Starz reported mixed first-quarter 2026 earnings on Thursday and announced it has ended its Pay-2 output agreement with Universal [1, 2].
This strategic shift comes as the media company attempts to stabilize its financial health and reduce content costs following its 2025 spinoff from Lionsgate. By exiting high-cost licensing deals, Starz aims to improve its bottom line while operating as an independent entity.
Jeff Hirsch, CEO of Starz, said the company is "structurally stronger" than it was when the split from Lionsgate occurred [1]. Despite the optimism, financial reports for the first quarter varied. Some reports described the results as mixed, while others noted a widened loss for the company [1, 2].

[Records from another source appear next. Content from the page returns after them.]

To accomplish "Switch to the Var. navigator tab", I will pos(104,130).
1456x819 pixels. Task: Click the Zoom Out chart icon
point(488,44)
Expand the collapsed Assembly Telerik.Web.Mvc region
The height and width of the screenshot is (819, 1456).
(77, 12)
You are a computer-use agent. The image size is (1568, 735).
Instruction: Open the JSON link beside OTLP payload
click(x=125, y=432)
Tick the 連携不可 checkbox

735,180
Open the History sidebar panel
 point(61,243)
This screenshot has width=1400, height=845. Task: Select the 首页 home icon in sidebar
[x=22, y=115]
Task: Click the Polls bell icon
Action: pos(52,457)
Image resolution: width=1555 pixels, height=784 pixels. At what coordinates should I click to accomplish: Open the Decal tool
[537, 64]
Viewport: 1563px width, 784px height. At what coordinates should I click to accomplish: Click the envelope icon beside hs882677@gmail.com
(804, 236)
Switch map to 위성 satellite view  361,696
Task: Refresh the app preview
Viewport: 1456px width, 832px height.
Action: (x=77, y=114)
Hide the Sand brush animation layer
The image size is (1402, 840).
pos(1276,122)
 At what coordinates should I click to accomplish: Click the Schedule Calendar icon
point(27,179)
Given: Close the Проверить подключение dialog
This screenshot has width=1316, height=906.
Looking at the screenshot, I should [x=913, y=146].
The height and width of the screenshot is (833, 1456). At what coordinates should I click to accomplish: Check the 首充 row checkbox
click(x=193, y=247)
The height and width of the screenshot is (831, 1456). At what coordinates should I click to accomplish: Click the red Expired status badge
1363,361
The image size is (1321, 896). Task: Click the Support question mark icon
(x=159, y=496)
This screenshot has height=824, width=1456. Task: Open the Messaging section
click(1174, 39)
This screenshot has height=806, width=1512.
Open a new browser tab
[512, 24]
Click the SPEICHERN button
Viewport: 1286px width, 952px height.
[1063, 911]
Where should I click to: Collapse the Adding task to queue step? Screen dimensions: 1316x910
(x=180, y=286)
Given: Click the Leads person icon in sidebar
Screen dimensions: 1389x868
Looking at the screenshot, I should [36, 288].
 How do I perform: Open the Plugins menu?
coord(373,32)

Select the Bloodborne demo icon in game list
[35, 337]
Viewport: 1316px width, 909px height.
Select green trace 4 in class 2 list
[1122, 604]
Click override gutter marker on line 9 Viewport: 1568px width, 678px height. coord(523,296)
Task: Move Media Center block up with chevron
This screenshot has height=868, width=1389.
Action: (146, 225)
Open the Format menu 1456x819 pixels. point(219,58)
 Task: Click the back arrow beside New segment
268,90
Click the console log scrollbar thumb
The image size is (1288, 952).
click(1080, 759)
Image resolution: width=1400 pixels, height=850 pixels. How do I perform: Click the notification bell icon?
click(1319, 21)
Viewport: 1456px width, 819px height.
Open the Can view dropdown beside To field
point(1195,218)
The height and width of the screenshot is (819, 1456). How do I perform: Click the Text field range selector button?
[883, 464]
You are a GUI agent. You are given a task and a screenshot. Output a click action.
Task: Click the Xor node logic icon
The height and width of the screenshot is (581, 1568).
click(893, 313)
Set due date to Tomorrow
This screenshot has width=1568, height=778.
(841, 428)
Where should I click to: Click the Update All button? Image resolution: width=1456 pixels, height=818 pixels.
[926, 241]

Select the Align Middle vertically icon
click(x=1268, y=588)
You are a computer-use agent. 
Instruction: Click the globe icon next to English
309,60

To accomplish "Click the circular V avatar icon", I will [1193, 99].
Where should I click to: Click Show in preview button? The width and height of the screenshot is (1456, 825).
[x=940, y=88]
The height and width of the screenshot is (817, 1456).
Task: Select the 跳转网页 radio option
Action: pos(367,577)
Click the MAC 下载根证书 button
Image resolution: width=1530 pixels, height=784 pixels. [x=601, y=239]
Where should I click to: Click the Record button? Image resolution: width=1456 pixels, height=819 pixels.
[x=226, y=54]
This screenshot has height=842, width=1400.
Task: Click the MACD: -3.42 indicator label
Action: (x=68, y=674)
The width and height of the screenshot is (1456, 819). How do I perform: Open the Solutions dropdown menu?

To address these challenges, Hirsch is focusing on the company's spending habits. He said that right-sizing the content cost structure of the business has been paramount to reaching the company's stated goal of a 20% operating margin [3].
"Today, we are announcing that we have exited our Pay 2 agreement with Universal," Hirsch said [1]. The move is part of a broader effort to revisit how the company acquires and pays for its library of movies, and television shows.
Market reaction to the earnings report and the cost-cutting measures was positive in the short term. Starz stock rose more than three percent in late trading following the release of the quarterly results [1].
“"We are structurally stronger than when we split from Lionsgate."”
The exit from the Universal deal signals a pivot away from expensive, broad-output licensing in favor of a leaner content strategy. By targeting a specific 20% operating margin, Starz is prioritizing profitability and fiscal discipline over aggressive library expansion to prove its viability as a standalone company after the Lionsgate separation.